Goal: Quote every line of the material below word for word, with no changes.

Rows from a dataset
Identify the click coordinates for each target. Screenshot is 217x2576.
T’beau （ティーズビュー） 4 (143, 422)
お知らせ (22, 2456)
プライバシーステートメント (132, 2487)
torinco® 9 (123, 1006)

Correct result:
Identify the click coordinates for each target. Screenshot is 217x2576.
T’beau （ティーズビュー） 4 (143, 422)
お知らせ (22, 2456)
プライバシーステートメント (132, 2487)
torinco® 9 (123, 1006)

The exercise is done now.